De cinco a siete: la inacción se traduce en peligro
En apenas tres meses, el inventario de riesgos ha crecido. Si el 27 de mayo el gerente general de SEDA Huánuco, Mirko Jurado Dueñas, informaba sobre cinco puntos críticos tras una rotura que afectó al 50 % de la población, hoy la cifra se eleva a siete. Según la EPS, seis de estos focos de peligro están directamente vinculados a edificaciones irregulares junto a la línea de conducción. ¿Cómo es posible que, tras los colapsos de mayo y los cortes masivos de 72 horas en marzo, el riesgo siga en aumento en lugar de mitigarse? La falta de precisión técnica sobre si estos son nuevos sectores o una reclasificación de riesgos antiguos solo profundiza la incertidumbre sobre el verdadero estado de la red.
Construcciones impunes sobre infraestructura crítica
El escenario detectado en la inspección para la Comisión Regional Anticorrupción de Huánuco (CRAH) es un retrato de la anarquía urbana. En el talud del canal de riego y la línea de conducción se verificó que las obras civiles continúan activas a pesar de existir órdenes de suspensión.

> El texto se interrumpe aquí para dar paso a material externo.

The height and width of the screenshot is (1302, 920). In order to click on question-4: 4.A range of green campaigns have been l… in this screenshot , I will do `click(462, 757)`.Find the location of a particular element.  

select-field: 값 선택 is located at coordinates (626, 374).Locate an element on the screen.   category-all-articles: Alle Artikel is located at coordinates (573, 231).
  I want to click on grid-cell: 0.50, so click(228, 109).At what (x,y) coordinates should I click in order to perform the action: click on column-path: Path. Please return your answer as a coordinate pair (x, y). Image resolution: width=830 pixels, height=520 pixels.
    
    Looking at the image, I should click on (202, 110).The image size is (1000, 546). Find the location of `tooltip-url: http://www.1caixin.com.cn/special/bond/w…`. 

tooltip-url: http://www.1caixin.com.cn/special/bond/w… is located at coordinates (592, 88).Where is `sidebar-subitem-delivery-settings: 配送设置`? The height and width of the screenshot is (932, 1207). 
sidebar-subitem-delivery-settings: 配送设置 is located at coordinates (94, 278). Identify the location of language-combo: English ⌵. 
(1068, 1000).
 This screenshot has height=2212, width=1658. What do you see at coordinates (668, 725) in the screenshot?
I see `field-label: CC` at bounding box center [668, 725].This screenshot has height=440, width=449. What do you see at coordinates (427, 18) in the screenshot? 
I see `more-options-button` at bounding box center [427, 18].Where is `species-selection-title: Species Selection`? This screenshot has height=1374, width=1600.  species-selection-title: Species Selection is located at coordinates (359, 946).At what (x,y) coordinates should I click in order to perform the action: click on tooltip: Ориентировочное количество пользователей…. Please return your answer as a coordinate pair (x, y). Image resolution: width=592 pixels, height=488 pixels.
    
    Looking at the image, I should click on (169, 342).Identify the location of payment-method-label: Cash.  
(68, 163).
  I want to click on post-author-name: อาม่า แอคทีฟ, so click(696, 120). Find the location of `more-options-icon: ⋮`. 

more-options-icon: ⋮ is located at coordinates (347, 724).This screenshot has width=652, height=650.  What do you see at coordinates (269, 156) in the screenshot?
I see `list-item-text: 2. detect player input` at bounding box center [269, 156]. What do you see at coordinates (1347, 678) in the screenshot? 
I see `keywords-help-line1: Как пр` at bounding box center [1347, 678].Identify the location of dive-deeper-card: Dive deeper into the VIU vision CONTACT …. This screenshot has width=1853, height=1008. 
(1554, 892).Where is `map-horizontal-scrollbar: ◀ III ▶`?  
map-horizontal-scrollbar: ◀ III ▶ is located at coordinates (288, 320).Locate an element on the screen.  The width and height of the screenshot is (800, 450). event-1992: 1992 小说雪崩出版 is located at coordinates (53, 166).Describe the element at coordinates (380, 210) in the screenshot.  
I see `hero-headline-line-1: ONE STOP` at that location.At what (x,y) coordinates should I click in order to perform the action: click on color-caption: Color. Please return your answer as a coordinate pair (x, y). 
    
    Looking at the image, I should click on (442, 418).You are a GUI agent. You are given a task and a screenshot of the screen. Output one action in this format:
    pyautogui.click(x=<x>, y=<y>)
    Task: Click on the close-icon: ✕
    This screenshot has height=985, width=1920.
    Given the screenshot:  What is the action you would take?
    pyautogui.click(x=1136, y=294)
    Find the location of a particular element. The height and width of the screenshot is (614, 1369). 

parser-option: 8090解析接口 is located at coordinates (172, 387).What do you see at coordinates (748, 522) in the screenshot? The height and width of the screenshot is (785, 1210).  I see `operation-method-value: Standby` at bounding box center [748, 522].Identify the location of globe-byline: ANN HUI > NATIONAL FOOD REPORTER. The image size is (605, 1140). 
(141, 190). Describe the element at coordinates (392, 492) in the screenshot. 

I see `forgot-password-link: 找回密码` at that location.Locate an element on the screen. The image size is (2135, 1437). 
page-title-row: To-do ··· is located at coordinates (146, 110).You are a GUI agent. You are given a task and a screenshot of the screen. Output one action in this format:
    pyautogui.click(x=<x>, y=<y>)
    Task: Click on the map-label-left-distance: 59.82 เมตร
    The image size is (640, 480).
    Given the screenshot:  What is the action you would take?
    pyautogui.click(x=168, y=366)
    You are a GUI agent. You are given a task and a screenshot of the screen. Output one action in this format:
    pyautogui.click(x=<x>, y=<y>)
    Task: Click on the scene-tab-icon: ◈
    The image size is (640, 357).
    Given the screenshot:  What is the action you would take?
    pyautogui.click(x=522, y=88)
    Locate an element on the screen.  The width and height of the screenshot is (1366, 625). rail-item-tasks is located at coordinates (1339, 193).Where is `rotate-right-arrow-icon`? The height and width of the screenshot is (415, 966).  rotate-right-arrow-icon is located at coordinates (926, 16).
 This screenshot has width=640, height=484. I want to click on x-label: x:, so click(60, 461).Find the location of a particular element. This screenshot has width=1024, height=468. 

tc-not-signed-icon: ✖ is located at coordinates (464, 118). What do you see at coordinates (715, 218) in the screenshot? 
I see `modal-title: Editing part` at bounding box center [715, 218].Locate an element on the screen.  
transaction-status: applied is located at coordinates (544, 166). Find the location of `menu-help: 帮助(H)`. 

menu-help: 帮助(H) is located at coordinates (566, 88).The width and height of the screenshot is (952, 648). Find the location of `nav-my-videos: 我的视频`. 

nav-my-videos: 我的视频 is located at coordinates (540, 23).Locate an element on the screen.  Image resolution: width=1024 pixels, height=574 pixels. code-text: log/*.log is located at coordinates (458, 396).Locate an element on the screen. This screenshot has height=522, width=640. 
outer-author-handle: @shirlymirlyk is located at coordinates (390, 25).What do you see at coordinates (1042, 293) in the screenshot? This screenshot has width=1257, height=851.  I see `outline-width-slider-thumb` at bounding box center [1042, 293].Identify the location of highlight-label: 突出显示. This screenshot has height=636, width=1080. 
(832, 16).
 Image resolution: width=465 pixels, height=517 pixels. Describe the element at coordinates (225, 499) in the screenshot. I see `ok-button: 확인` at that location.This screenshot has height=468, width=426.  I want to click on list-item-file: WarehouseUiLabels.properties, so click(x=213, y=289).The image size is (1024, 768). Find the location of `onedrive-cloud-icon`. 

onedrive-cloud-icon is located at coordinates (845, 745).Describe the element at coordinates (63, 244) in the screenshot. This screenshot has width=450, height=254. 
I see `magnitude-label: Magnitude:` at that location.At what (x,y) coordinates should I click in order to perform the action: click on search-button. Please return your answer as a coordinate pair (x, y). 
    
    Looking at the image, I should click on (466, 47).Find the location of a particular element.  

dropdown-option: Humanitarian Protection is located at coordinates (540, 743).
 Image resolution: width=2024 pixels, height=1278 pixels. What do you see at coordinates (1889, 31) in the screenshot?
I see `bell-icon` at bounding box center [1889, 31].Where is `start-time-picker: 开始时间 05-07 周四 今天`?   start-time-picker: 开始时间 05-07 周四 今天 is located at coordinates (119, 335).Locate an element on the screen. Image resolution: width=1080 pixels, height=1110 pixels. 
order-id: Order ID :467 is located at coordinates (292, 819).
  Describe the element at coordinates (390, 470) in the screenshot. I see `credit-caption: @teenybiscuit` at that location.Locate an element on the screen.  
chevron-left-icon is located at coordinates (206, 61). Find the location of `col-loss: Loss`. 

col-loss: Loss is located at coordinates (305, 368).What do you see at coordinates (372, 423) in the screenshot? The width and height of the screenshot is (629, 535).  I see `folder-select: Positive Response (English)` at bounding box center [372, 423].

SEDA ha reportado filtraciones y condiciones que comprometen la estabilidad de la estructura, una situación que ya en febrero de 2022 fue calificada como de «peligro alto». La impunidad con la que se interviene el terreno evidencia una desconexión crítica entre la vigilancia de la empresa prestadora, la Municipalidad Provincial y el Gobierno Regional.
La promesa de los 103 millones frente a una red de 90 años
Mientras la población depende de un sistema cuya antigüedad se estima entre 60 y 90 años, las soluciones estructurales siguen atrapadas en el papel. El proyecto de una nueva línea de conducción desde Canchán, valorizado en aproximadamente S/103 millones, aparece intermitentemente en el discurso oficial como la gran salvación. Sin embargo, mientras se gestionan informes de Evaluación de Riesgos (EVAR) y se conforman equipos técnicos, la realidad es que el sistema de captación ya colapsó en mayo con una rotura de cinco metros en Pucuchinche. La gestión pública parece esperar el próximo desastre para reaccionar, en lugar de ejecutar la inversión que Huánuco, Amarilis y Pillco Marca exigen con urgencia.
Lo que falta aclarar
- ¿Por qué se permitió que las construcciones en el talud continuaran operando si supuestamente ya habían sido suspendidas por la autoridad competente?
- ¿Cuál es el cronograma real y el estado de financiamiento de los S/103 millones destinados a la nueva línea de conducción desde Canchán?
- ¿Qué funcionarios son responsables de la omisión de funciones al no haber impedido el avance de las edificaciones que hoy tienen al sistema al borde del colapso?
- ¿El nuevo informe que SEDA remitirá a la Municipalidad y al Gobierno Regional incluye medidas de contingencia inmediatas o es solo un trámite burocrático más?